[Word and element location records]

○ ○ ○ ○ ○

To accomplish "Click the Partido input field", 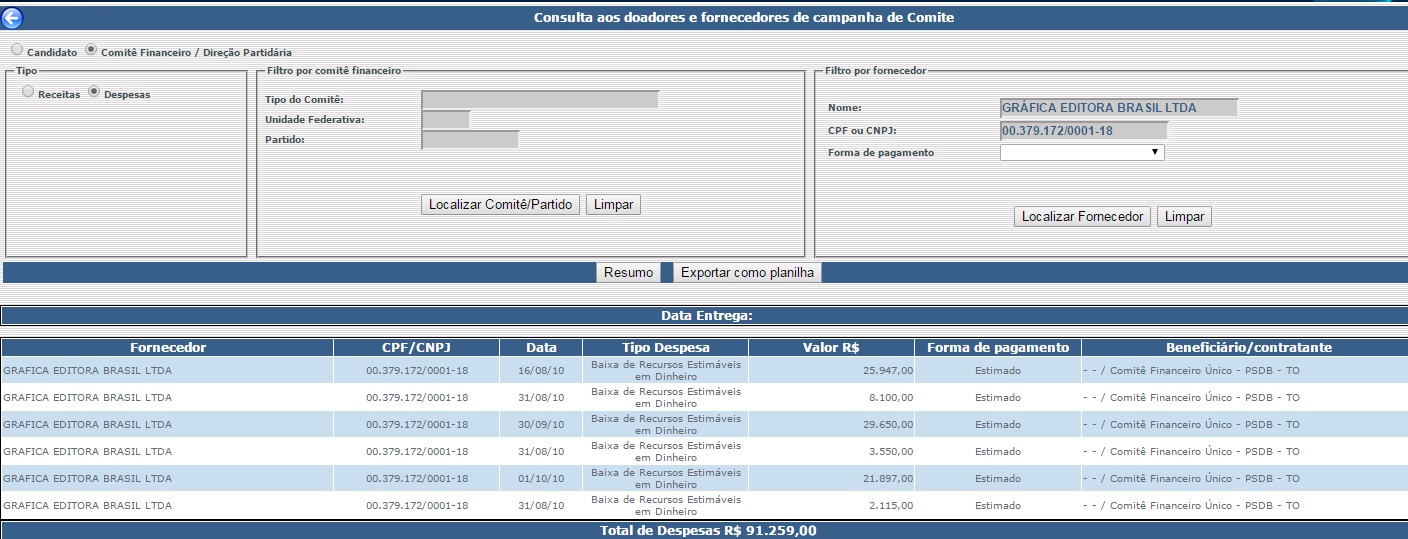I will (470, 139).
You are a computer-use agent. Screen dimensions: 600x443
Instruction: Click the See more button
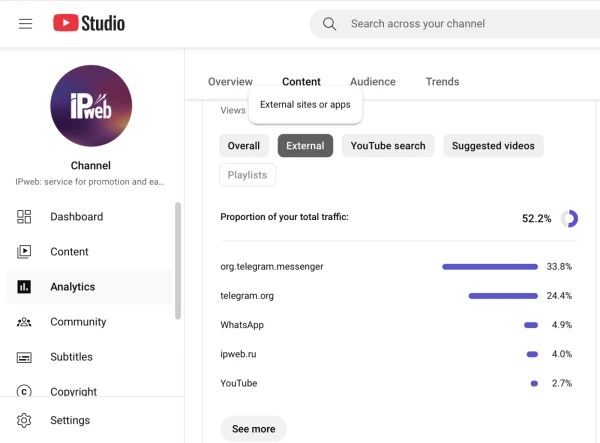click(x=253, y=429)
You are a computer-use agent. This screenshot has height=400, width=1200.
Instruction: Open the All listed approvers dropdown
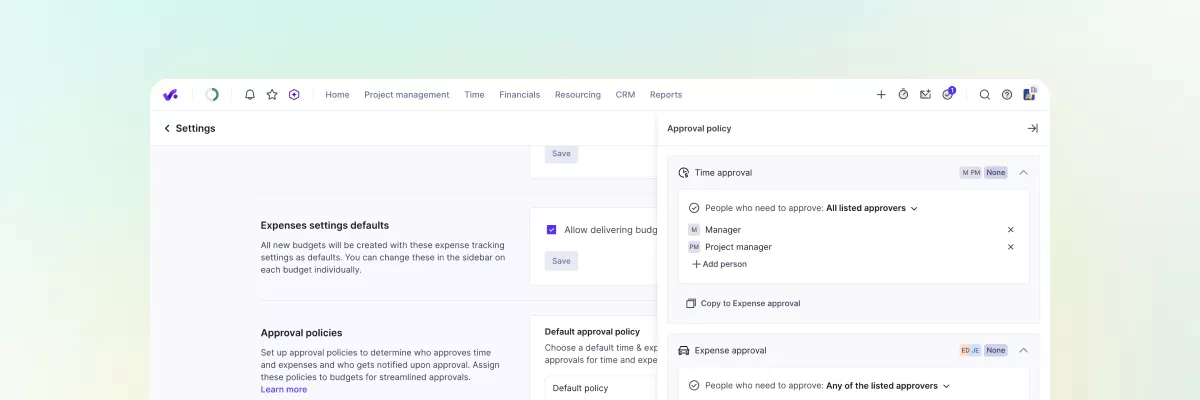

○ ○ ○ ○ ○

**Short exercise:**
Please rewrite the data from the line with "You are a computer-use agent. Screen" through the end, putting "screen assistant" wherever "computer-use agent" appears and changing nothing else. Leave the pictures out.

**Answer:**
You are a screen assistant. Screen dimensions: 600x443
Instruction: Click the See more button
click(x=253, y=429)
You are a screen assistant. This screenshot has height=400, width=1200.
Instruction: Open the All listed approvers dropdown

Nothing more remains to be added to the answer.